--- Work task ---
From the entries that follow, extract each line holding the string "agent".

--- Data ---
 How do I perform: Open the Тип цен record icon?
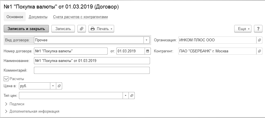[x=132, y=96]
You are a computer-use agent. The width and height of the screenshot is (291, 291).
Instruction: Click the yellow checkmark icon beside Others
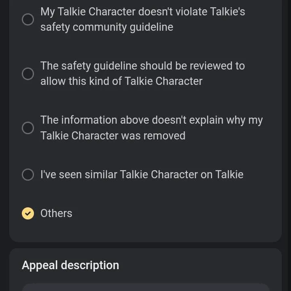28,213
...
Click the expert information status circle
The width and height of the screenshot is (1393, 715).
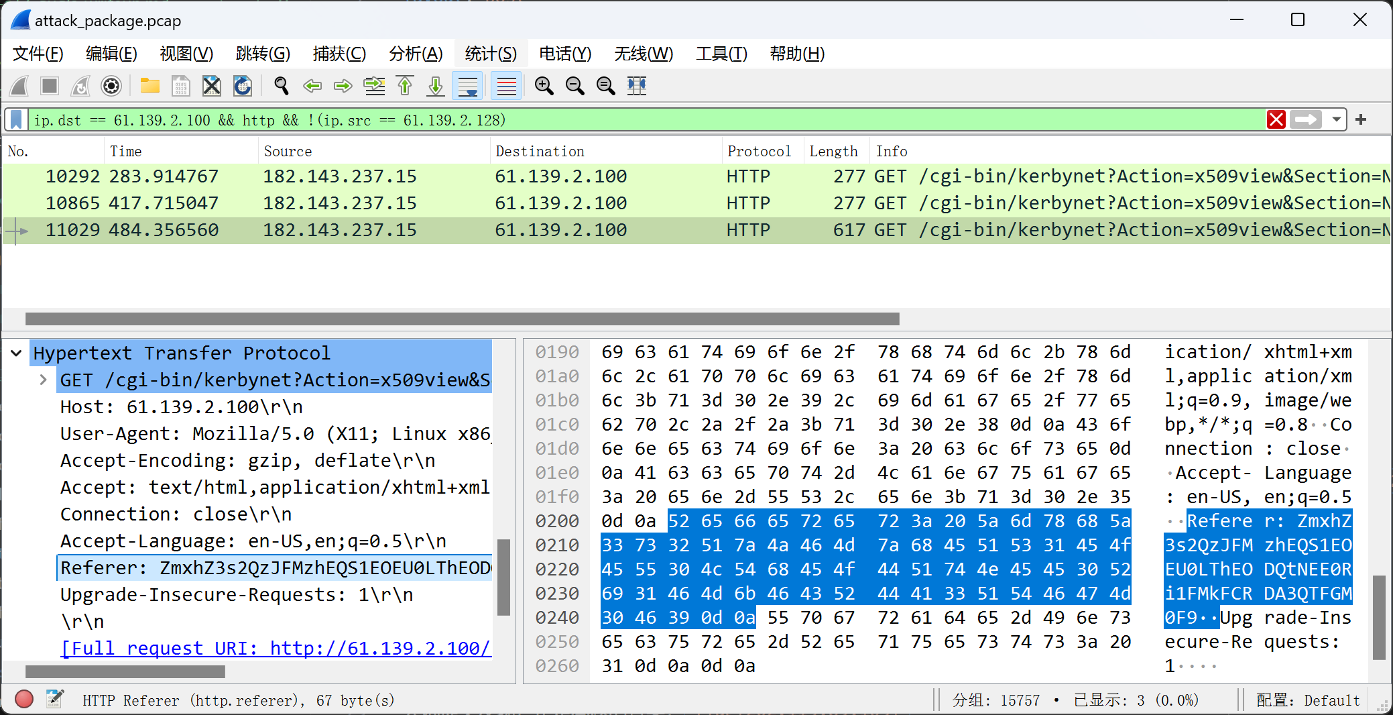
--
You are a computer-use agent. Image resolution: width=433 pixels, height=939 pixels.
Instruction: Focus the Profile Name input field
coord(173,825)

--- Response to the task ---
You are a computer-use agent. The width and height of the screenshot is (291, 291).
You are a computer-use agent. Image resolution: width=433 pixels, height=939 pixels.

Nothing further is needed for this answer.